Output the data word for word. Begin at its first line and end at the line with "Toggle Display/Change mode pencil icon".

Material provided |
^^^^^^^^

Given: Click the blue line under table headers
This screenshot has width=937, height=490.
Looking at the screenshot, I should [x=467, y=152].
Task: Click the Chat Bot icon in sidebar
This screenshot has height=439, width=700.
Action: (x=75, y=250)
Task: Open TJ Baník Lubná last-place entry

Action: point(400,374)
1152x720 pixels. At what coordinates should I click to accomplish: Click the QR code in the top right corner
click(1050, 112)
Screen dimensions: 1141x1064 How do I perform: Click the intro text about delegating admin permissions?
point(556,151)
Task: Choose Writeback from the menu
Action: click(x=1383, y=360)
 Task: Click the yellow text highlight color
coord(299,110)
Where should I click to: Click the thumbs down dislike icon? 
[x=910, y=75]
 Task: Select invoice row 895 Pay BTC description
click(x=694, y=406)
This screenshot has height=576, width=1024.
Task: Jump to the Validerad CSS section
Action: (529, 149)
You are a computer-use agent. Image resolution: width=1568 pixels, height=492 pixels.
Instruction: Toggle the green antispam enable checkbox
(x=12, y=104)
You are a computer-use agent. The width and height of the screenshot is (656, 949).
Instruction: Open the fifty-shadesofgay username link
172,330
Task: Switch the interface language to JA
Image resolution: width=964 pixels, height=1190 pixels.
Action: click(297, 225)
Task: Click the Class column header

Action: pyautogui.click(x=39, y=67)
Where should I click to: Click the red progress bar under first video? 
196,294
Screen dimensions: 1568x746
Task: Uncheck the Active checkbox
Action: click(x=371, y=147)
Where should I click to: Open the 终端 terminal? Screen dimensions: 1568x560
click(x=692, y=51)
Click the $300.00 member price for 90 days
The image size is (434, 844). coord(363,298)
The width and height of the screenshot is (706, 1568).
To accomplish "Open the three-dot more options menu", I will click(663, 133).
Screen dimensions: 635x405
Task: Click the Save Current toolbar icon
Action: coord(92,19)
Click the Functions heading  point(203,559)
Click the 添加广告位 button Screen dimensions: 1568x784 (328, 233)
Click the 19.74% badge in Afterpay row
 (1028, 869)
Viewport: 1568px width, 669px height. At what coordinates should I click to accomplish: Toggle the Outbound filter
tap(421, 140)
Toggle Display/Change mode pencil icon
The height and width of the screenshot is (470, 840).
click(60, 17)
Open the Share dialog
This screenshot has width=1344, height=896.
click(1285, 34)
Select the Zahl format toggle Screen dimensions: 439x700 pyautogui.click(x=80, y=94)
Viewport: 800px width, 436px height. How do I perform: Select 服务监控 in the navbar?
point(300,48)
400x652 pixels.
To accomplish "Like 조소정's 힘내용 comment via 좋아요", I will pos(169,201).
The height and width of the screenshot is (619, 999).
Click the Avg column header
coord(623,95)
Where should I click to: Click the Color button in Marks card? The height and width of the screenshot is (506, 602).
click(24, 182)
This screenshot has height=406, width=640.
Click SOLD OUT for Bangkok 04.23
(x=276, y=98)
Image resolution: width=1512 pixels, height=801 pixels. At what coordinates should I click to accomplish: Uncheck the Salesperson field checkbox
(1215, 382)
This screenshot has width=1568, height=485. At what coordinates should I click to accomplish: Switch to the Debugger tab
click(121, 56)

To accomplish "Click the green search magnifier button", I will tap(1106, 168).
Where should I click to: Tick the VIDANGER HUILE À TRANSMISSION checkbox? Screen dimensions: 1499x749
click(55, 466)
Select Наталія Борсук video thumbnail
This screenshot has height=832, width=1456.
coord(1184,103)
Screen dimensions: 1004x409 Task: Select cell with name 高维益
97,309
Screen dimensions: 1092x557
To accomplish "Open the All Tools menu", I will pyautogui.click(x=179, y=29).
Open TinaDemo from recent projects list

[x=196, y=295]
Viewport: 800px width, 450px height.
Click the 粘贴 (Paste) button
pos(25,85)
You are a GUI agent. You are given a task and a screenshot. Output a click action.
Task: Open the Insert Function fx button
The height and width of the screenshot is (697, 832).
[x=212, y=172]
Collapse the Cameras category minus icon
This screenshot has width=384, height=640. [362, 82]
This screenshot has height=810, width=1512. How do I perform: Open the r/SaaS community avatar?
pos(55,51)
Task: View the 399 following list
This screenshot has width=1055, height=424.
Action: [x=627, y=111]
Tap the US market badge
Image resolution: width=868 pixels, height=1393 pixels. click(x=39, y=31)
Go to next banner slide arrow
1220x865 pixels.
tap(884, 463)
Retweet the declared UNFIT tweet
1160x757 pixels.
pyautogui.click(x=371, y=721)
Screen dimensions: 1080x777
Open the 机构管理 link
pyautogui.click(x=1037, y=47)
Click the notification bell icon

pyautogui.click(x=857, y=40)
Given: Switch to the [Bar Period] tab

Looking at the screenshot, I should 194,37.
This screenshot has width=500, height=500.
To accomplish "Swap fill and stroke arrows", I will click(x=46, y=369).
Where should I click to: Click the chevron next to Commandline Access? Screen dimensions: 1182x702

^^^^^^^^

Written solution |
Given: Click the blue line under table headers
This screenshot has width=937, height=490.
Looking at the screenshot, I should [x=467, y=152].
Task: Click the Chat Bot icon in sidebar
This screenshot has height=439, width=700.
Action: (x=75, y=250)
Task: Open TJ Baník Lubná last-place entry

Action: point(400,374)
1152x720 pixels. At what coordinates should I click to accomplish: Click the QR code in the top right corner
click(1050, 112)
Screen dimensions: 1141x1064 How do I perform: Click the intro text about delegating admin permissions?
point(556,151)
Task: Choose Writeback from the menu
Action: click(x=1383, y=360)
 Task: Click the yellow text highlight color
coord(299,110)
Where should I click to: Click the thumbs down dislike icon? 
[x=910, y=75]
 Task: Select invoice row 895 Pay BTC description
click(x=694, y=406)
This screenshot has height=576, width=1024.
Task: Jump to the Validerad CSS section
Action: (529, 149)
You are a computer-use agent. Image resolution: width=1568 pixels, height=492 pixels.
Instruction: Toggle the green antispam enable checkbox
(x=12, y=104)
You are a computer-use agent. The width and height of the screenshot is (656, 949).
Instruction: Open the fifty-shadesofgay username link
172,330
Task: Switch the interface language to JA
Image resolution: width=964 pixels, height=1190 pixels.
Action: click(297, 225)
Task: Click the Class column header

Action: pyautogui.click(x=39, y=67)
Where should I click to: Click the red progress bar under first video? 
196,294
Screen dimensions: 1568x746
Task: Uncheck the Active checkbox
Action: click(x=371, y=147)
Where should I click to: Open the 终端 terminal? Screen dimensions: 1568x560
click(x=692, y=51)
Click the $300.00 member price for 90 days
The image size is (434, 844). coord(363,298)
The width and height of the screenshot is (706, 1568).
To accomplish "Open the three-dot more options menu", I will click(663, 133).
Screen dimensions: 635x405
Task: Click the Save Current toolbar icon
Action: coord(92,19)
Click the Functions heading  point(203,559)
Click the 添加广告位 button Screen dimensions: 1568x784 (328, 233)
Click the 19.74% badge in Afterpay row
 (1028, 869)
Viewport: 1568px width, 669px height. At what coordinates should I click to accomplish: Toggle the Outbound filter
tap(421, 140)
Toggle Display/Change mode pencil icon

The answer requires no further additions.